I've tried to reach out and touch them but they're are like words lingering on the tip of my tongue.
I reach out my hand, and they are gone.
Now I wonder, if I am the one that pushed them off the edge?
It wouldn't be the first time I've sacrificed a memory in return for my sanity. But sometimes I feel like I'm missing something more important. Something that required that part of me to exist.
Like an emotion that makes no sense if you've no anchor.
Today, I am sure, will be more or less the same as all my 'waking' moments these days. I will flutter around the house like a tiny bird looking for an open window to escape into the world outside. Except I know if I step out of the door I walk right into a larger cage, where things are bright and unforgiving. And without somewhere to run to, I am just one small creature waiting to be crushed beneath the hand of God.
Mostly, I just sit amongst the cats. Try and sleep like them, try to run like them. Anything to forget this immortal headache. But sometimes I feel they know I am a bird, and it makes me anxious to think that they might destroy me.

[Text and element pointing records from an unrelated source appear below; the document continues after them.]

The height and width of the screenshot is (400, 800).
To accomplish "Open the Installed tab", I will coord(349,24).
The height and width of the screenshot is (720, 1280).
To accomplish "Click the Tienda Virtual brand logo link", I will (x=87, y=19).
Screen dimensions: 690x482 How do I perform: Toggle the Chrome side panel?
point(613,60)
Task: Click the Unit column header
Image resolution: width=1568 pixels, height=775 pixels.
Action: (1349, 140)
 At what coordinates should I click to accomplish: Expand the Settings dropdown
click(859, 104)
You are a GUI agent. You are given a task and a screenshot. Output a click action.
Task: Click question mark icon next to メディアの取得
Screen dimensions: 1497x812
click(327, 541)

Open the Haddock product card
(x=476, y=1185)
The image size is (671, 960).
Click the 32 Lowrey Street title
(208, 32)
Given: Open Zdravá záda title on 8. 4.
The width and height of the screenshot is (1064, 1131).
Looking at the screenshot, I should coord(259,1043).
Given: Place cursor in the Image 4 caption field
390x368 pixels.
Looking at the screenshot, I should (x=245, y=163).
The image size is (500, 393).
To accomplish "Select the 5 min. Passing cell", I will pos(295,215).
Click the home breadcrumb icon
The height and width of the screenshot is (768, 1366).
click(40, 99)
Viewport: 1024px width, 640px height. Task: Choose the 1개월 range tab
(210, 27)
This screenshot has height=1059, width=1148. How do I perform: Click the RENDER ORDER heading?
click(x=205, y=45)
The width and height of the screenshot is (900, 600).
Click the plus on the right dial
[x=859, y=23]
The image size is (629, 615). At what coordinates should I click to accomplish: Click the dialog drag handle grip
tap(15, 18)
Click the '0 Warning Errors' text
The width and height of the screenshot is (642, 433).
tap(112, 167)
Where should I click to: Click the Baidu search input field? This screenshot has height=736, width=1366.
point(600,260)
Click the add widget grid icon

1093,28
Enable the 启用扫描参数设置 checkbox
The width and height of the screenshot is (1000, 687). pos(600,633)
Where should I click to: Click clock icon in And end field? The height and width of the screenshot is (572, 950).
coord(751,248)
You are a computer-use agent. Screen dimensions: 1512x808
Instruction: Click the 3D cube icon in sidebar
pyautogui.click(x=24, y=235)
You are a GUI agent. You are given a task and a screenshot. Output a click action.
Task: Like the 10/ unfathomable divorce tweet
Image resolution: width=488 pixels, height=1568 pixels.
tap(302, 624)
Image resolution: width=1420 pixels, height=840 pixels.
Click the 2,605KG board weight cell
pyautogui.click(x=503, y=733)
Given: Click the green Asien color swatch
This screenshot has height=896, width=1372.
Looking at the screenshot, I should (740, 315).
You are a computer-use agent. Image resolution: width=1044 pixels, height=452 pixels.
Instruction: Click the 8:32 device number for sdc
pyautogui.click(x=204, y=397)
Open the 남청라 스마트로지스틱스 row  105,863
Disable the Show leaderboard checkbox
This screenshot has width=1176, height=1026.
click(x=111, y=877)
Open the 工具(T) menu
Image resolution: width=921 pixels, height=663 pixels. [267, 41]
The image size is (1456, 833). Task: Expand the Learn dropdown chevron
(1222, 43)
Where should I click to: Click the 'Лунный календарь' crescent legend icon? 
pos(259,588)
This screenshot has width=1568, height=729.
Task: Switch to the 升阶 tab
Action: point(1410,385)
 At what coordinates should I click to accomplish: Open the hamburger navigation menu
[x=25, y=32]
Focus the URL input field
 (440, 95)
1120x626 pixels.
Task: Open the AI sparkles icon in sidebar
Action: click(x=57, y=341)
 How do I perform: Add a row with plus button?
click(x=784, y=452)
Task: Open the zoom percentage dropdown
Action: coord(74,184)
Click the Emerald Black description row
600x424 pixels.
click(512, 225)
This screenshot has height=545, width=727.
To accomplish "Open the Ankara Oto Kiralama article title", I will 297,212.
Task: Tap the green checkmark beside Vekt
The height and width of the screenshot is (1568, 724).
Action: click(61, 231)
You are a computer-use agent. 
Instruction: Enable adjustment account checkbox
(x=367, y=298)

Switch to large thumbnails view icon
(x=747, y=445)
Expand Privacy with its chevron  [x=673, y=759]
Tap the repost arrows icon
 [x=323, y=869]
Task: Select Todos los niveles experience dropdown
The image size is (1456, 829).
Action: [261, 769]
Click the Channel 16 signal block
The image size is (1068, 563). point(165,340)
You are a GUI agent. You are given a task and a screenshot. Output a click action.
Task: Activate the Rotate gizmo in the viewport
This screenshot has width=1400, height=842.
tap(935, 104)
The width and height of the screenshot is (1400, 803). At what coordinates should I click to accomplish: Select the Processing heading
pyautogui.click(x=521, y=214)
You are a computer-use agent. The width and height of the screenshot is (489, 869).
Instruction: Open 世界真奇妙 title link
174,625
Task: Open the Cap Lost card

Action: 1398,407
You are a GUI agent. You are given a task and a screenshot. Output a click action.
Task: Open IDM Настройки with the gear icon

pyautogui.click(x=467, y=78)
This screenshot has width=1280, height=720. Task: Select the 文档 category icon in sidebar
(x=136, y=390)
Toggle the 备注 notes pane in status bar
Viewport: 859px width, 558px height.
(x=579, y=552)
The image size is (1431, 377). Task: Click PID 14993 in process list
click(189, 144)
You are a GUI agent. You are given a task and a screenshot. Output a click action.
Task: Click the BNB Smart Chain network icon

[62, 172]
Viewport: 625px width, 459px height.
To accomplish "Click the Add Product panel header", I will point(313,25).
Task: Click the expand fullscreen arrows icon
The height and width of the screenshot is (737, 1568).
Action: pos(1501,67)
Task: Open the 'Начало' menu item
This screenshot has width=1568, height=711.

Sometimes, the strange things wash over me like a burning wave in my solar plexus and for a moment I am pulled backwards into the shadows. Other times, like a little child pulling at my coat asking me something so utterly ridiculous I can't help but laugh quietly to myself. I don't know what it is exactly they're trying to tell me, or if I should even try to grasp it, feeling so oddly precarious of late...
...So perhaps today I might draw something, if the strange things will give me a crumb to chew on, just a taste of what I need to create.Or maybe today, I will be dacryphillia doll to something cold, and you will all know what it is to see me cry.